** Task material follows **

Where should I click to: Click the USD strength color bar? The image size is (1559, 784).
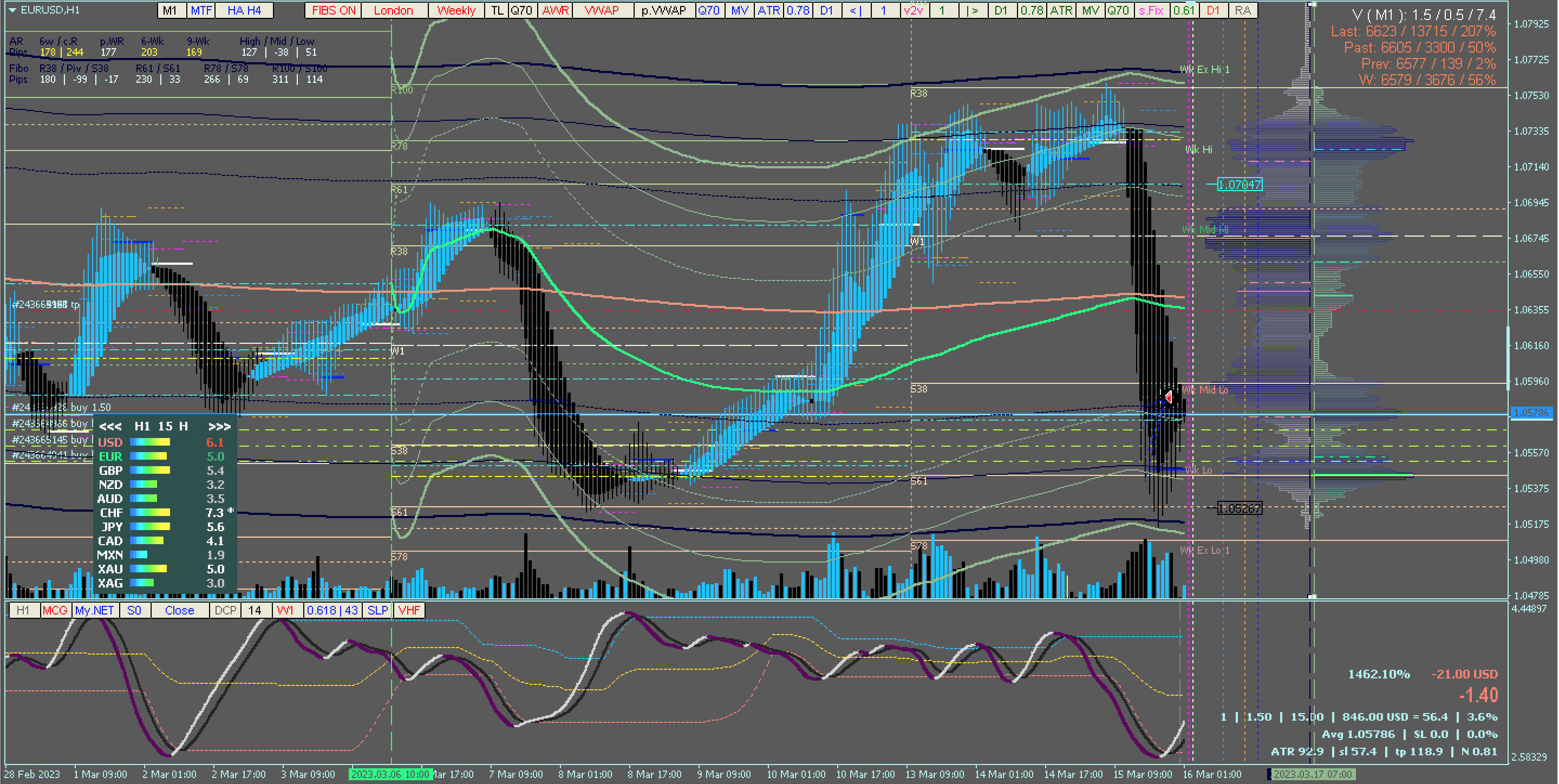[150, 442]
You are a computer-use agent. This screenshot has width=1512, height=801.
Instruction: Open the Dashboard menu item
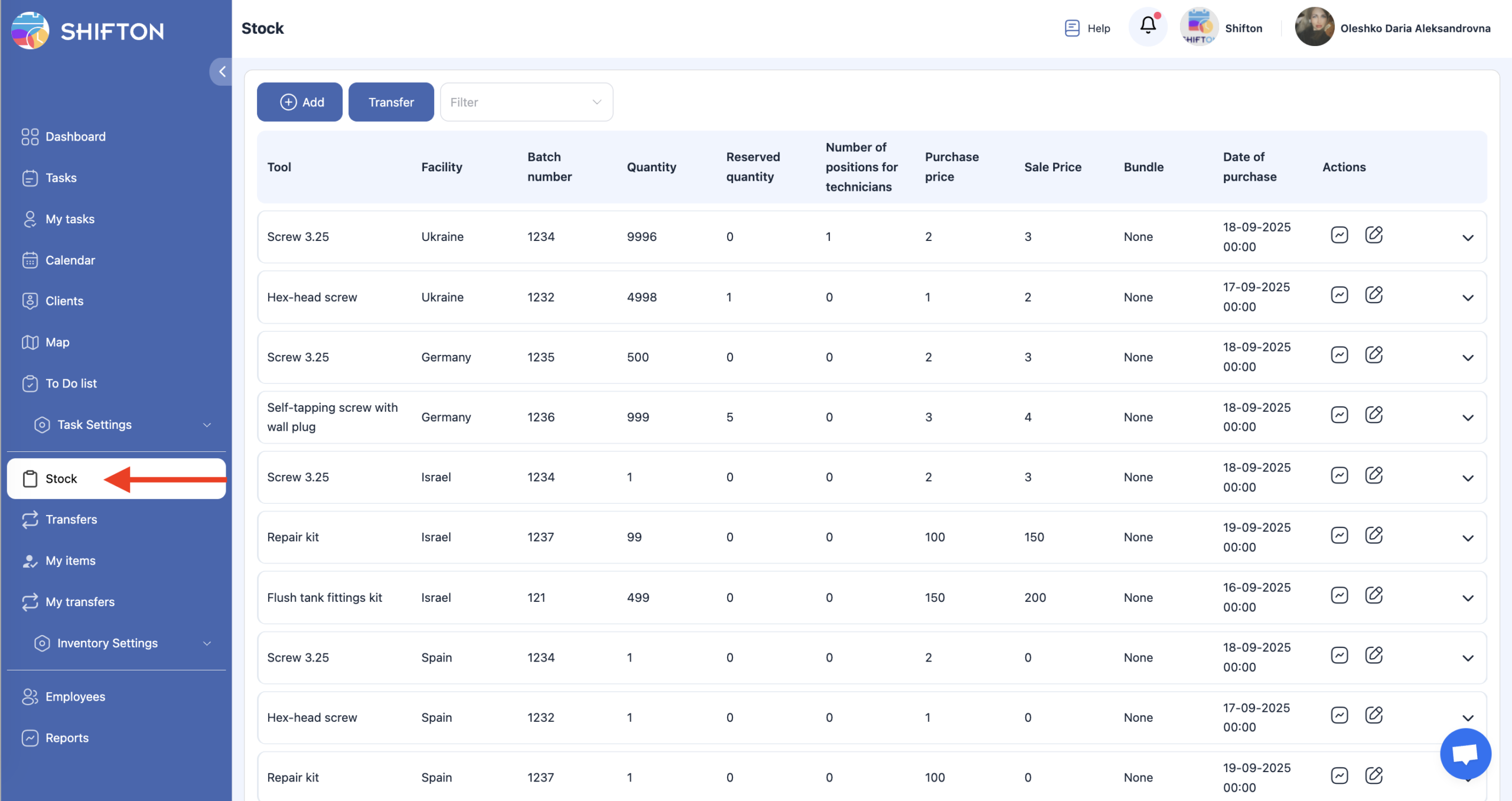75,136

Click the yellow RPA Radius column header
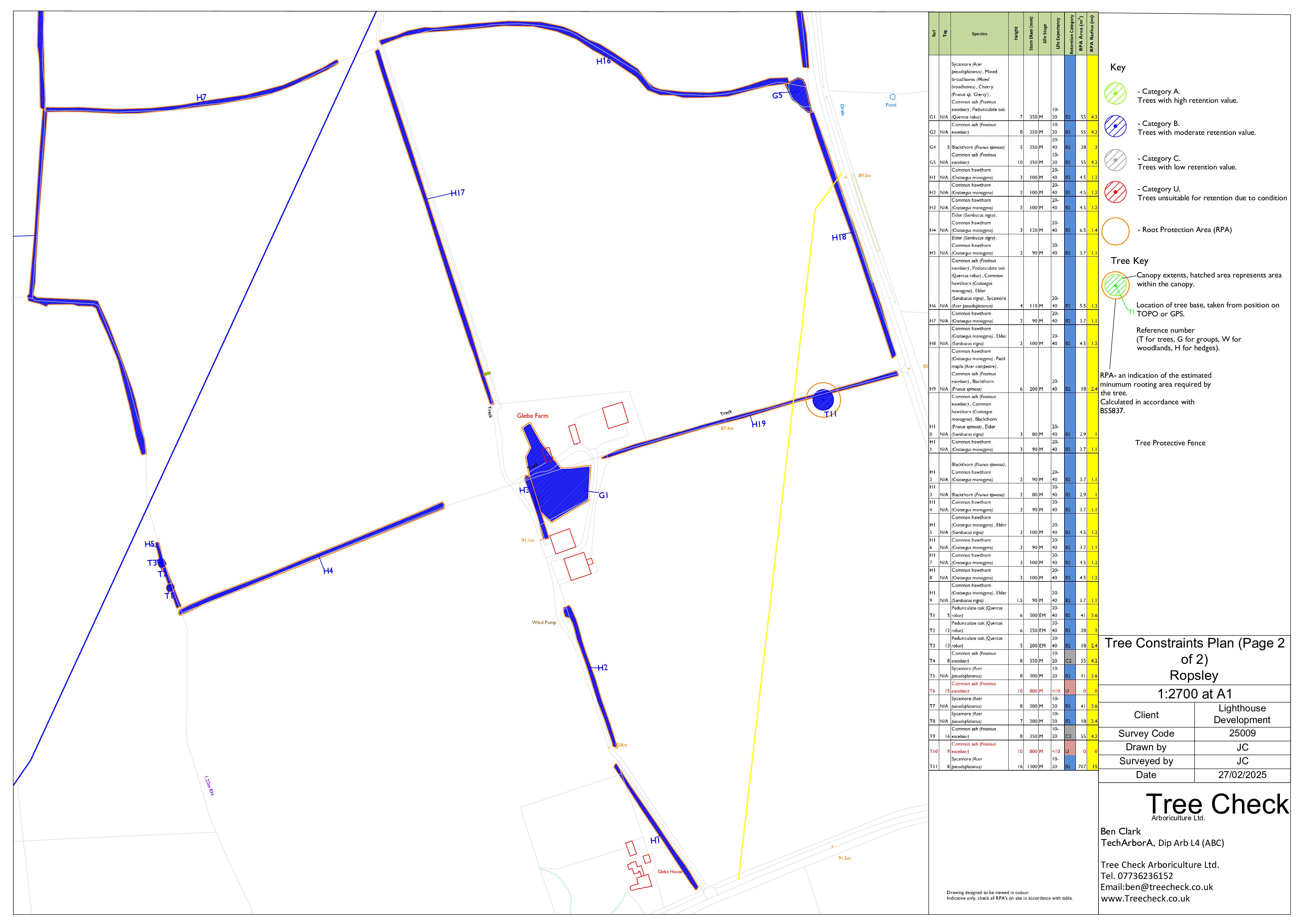click(1092, 34)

** End of Task material **

» Task directions
From the line with "Instruction: Open the Dashboard menu item" to the final line of the records, inclusive, set down the lines exactly and add nothing; leave every picture out.

» Your response
Instruction: Open the Dashboard menu item
75,136

Click the yellow RPA Radius column header
click(1092, 34)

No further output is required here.